- **PROBLEM**
Only an exact copy is wanted: the lines from the one holding "Task: Click 'Vytvor" through the last line below, minus the pictures.

--- SUPPLIED INFORMATION ---

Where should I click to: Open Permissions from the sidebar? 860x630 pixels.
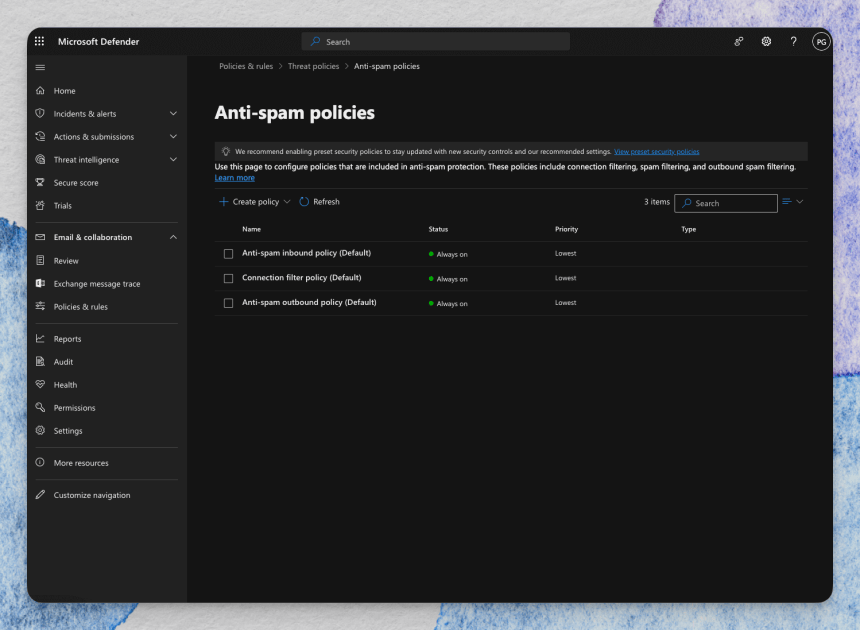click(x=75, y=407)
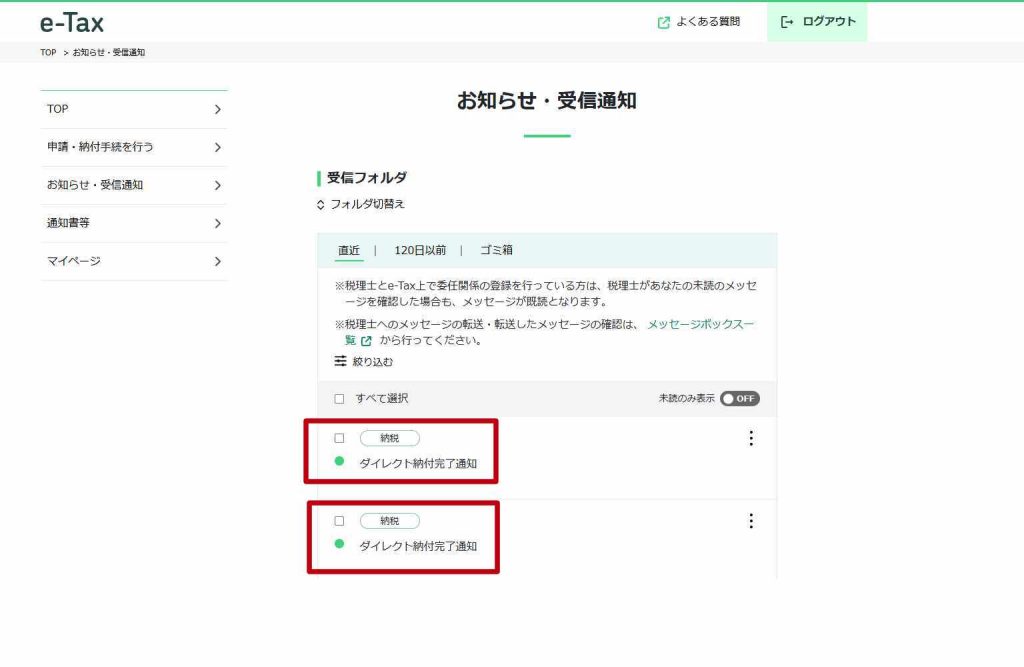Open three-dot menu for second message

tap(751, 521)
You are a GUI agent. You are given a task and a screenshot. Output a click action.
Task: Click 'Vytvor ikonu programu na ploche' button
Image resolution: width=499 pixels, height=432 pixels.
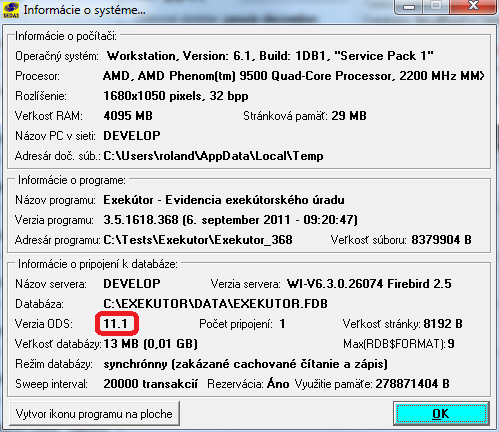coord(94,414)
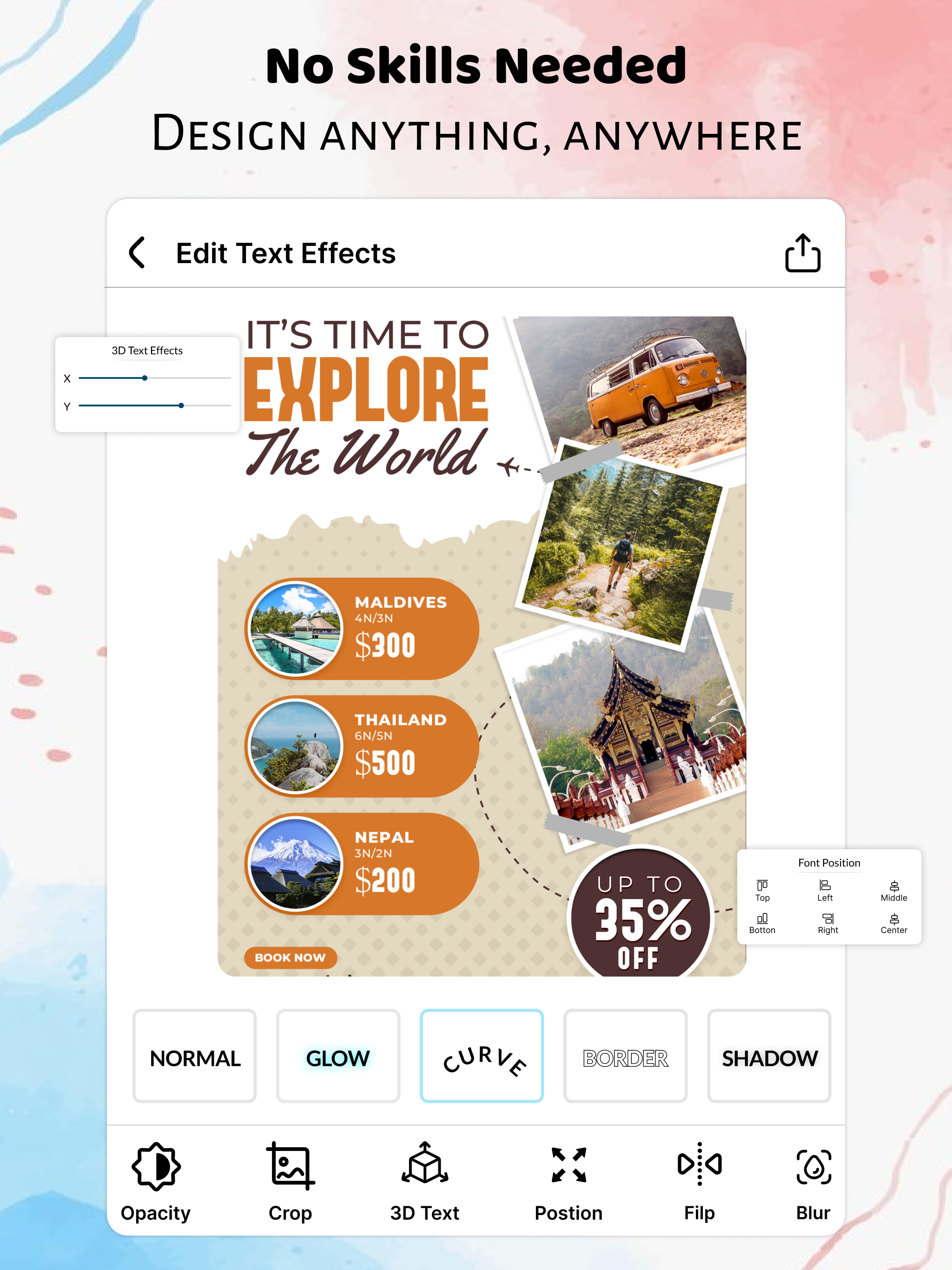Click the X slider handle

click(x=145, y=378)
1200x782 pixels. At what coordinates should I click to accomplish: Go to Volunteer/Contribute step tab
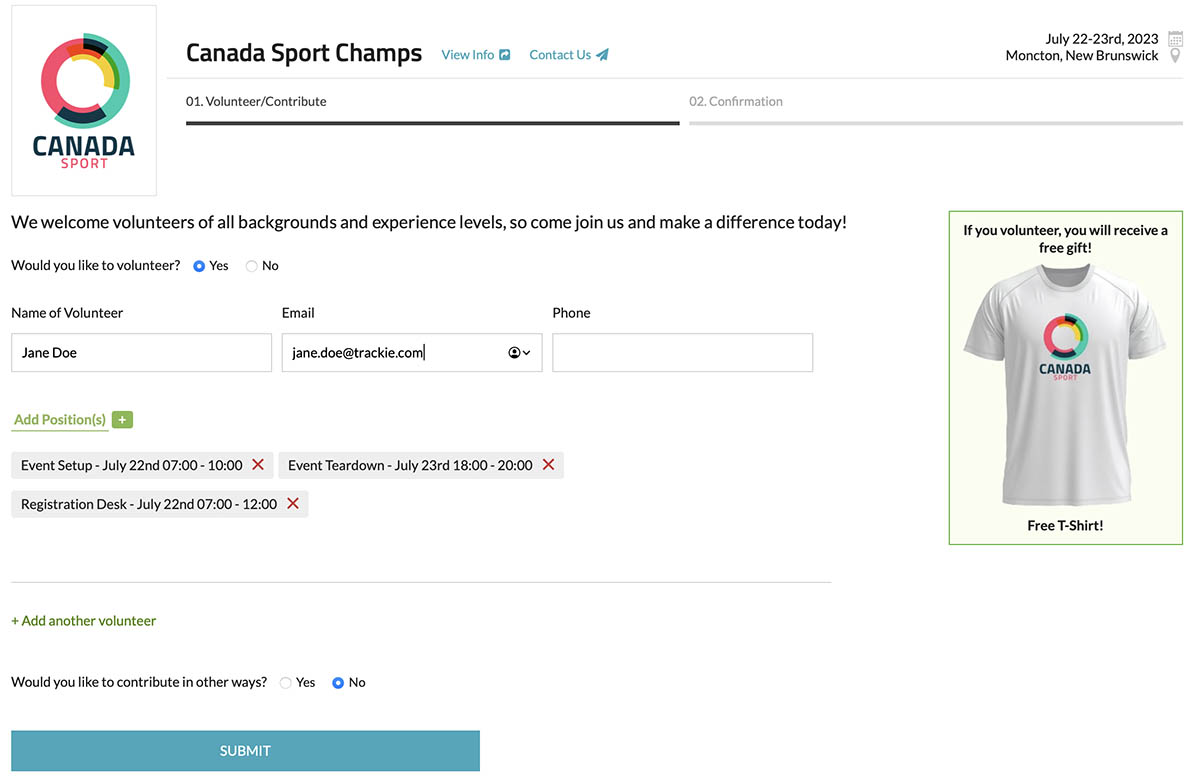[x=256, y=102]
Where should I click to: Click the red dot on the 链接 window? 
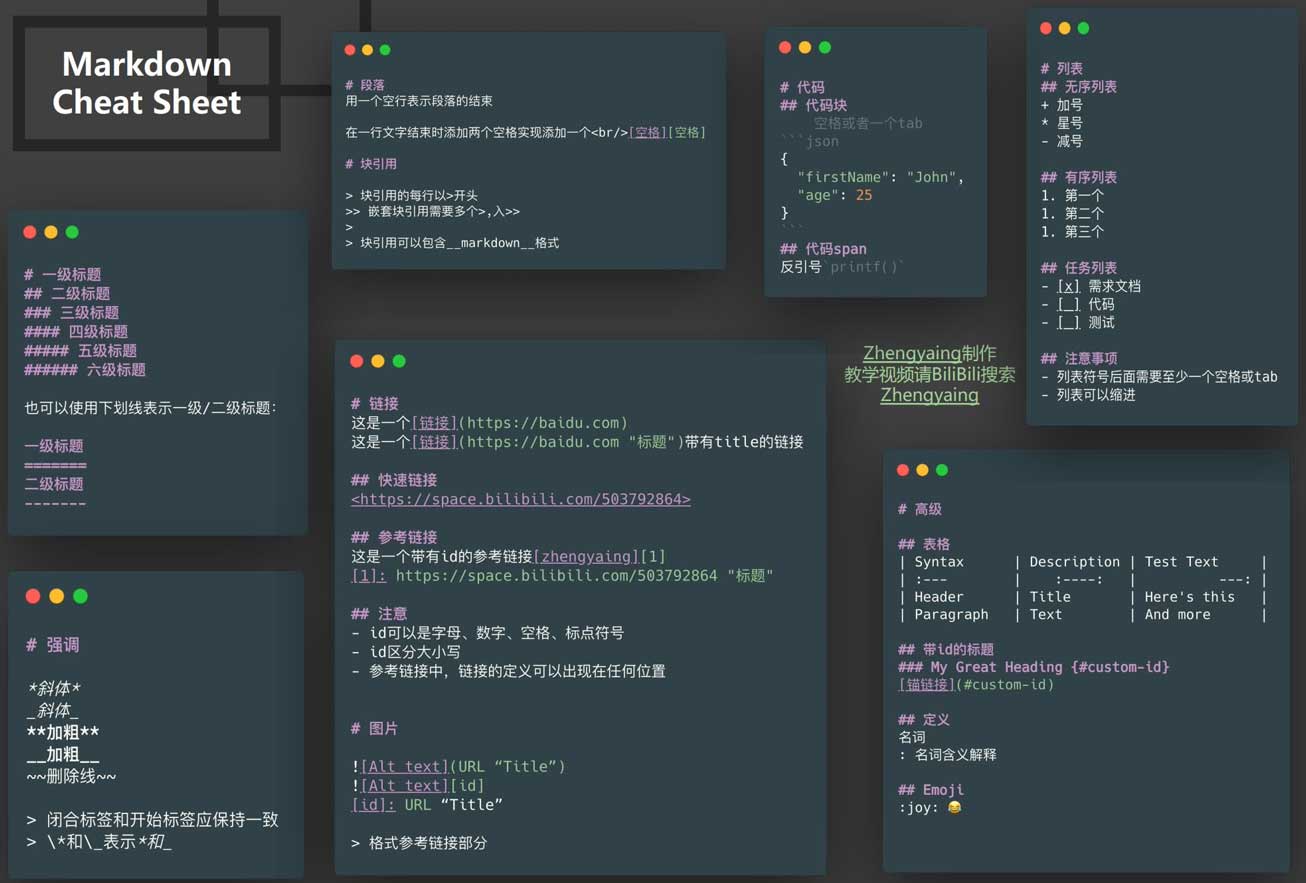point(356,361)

---

- **RESPONSE BELOW**
Task: Click 'Vytvor ikonu programu na ploche' button
Image resolution: width=499 pixels, height=432 pixels.
coord(94,414)
Click the X slider handle

click(x=145, y=378)
1200x782 pixels. At what coordinates should I click to accomplish: Go to Volunteer/Contribute step tab
[x=256, y=102]
Where should I click to: Click the red dot on the 链接 window? 
point(356,361)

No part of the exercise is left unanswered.